**GIVEN TEXT:**
2

I'm parsing XML docs from PubMed Central and sometimes I find paragraphs with nested tables like the example below. Is there a way in R to get the text and exclude the table?

doc <- xmlParse("<sec><p>Text</p>
  <p><em>More</em> text<table>
   <tr><td>SKIP</td><td>this</td></tr>
  </table></p>
 </sec>")

xpathSApply(doc, "//sec/p", xmlValue)
[1] "Text"              "More textSKIPthis"

I'd like to return paragraphs without the nested table rows.

[1] "Text"      "More text"
Chris S.
  • 2,185
  • 1
  • 14
  • 14

1 Answers1

3

You can remove the nodes you dont want. In this example I remove nodes given by the XPATH //sec/p/table

library(XML)
doc <- xmlParse("<sec><p>Text</p>
  <p>More text<table>
   <tr><td>SKIP</td><td>this</td></tr>
                </table></p>
                </sec>")


xpathSApply(doc, "//sec/p/table", removeNodes)
xpathSApply(doc, "//sec/p", xmlValue)
[1] "Text"      "More text"

If you want to keep your doc intact you could also consider:

library(XML)
doc <- xmlParse("<sec><p>Text</p>
  <p>More text<table>
   <tr><td>SKIP</td><td>this</td></tr>
                </table></p>
                </sec>")
> xpathSApply(doc, "//sec/p/node()[not(self::table)]", xmlValue)
[1] "Text"      "More text"

or simply:

xpathSApply(doc, "//sec/p/text()", xmlValue)
[1] "Text"      "More text"

which is best will depend on the complexity of your real world case.

jdharrison
  • 30,085
  • 4
  • 77
  • 89

**RAW RECORDS:**
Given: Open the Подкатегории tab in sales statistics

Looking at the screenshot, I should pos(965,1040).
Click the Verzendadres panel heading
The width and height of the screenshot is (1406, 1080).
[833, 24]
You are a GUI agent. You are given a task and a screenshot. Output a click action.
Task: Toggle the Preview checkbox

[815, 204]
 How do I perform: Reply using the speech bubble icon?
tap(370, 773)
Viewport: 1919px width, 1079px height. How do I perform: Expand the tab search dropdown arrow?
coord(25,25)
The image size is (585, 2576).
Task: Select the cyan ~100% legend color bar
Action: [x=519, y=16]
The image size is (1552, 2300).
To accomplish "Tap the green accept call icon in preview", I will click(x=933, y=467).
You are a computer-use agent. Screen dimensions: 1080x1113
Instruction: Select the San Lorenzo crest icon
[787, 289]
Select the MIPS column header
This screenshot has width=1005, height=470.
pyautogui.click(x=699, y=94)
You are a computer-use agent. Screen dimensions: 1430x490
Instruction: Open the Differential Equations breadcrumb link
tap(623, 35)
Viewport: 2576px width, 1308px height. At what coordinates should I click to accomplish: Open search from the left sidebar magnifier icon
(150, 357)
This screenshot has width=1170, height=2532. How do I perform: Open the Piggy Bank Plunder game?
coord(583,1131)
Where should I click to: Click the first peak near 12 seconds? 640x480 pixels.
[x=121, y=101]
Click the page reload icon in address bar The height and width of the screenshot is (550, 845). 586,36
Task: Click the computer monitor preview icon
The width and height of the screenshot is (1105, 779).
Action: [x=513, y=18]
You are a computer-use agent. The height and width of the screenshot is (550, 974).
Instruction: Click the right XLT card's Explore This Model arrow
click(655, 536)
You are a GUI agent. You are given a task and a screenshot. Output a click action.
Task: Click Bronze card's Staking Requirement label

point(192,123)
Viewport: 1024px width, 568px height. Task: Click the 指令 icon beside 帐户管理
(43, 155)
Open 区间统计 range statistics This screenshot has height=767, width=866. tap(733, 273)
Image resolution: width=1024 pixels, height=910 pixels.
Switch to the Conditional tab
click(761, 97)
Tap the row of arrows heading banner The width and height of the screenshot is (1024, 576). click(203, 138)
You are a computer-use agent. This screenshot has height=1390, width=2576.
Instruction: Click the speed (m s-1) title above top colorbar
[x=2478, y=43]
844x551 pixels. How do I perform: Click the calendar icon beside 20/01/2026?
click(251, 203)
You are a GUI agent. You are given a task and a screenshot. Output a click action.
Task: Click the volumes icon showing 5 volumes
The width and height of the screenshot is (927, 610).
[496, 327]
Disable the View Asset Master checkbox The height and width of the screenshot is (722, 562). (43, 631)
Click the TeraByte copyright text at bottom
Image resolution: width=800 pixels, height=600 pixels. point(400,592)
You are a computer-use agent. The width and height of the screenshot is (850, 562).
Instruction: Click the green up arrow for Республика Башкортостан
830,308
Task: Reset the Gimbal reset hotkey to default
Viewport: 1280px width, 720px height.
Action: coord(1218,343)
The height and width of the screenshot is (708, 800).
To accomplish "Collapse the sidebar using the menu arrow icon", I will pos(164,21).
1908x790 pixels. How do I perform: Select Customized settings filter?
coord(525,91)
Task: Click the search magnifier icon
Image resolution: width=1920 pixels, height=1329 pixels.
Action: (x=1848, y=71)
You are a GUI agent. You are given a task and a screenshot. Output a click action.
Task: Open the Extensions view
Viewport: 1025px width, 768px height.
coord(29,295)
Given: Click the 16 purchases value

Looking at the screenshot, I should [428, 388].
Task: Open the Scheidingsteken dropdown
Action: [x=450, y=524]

**WRITTEN INSTRUCTION 1:**
In the thread on parsing XML in R, which XPath does the answer use for the nodes it removes?
**WRITTEN INSTRUCTION 2:**
Retype the thread on parsing XML in R from "I'm parsing XML" to "nested table rows.".
The records are unrelated to the thread on parsing XML in R.

**FINAL RESULT 1:**
//sec/p/table

**FINAL RESULT 2:**
I'm parsing XML docs from PubMed Central and sometimes I find paragraphs with nested tables like the example below. Is there a way in R to get the text and exclude the table?

doc <- xmlParse("<sec><p>Text</p>
  <p><em>More</em> text<table>
   <tr><td>SKIP</td><td>this</td></tr>
  </table></p>
 </sec>")

xpathSApply(doc, "//sec/p", xmlValue)
[1] "Text"              "More textSKIPthis"

I'd like to return paragraphs without the nested table rows.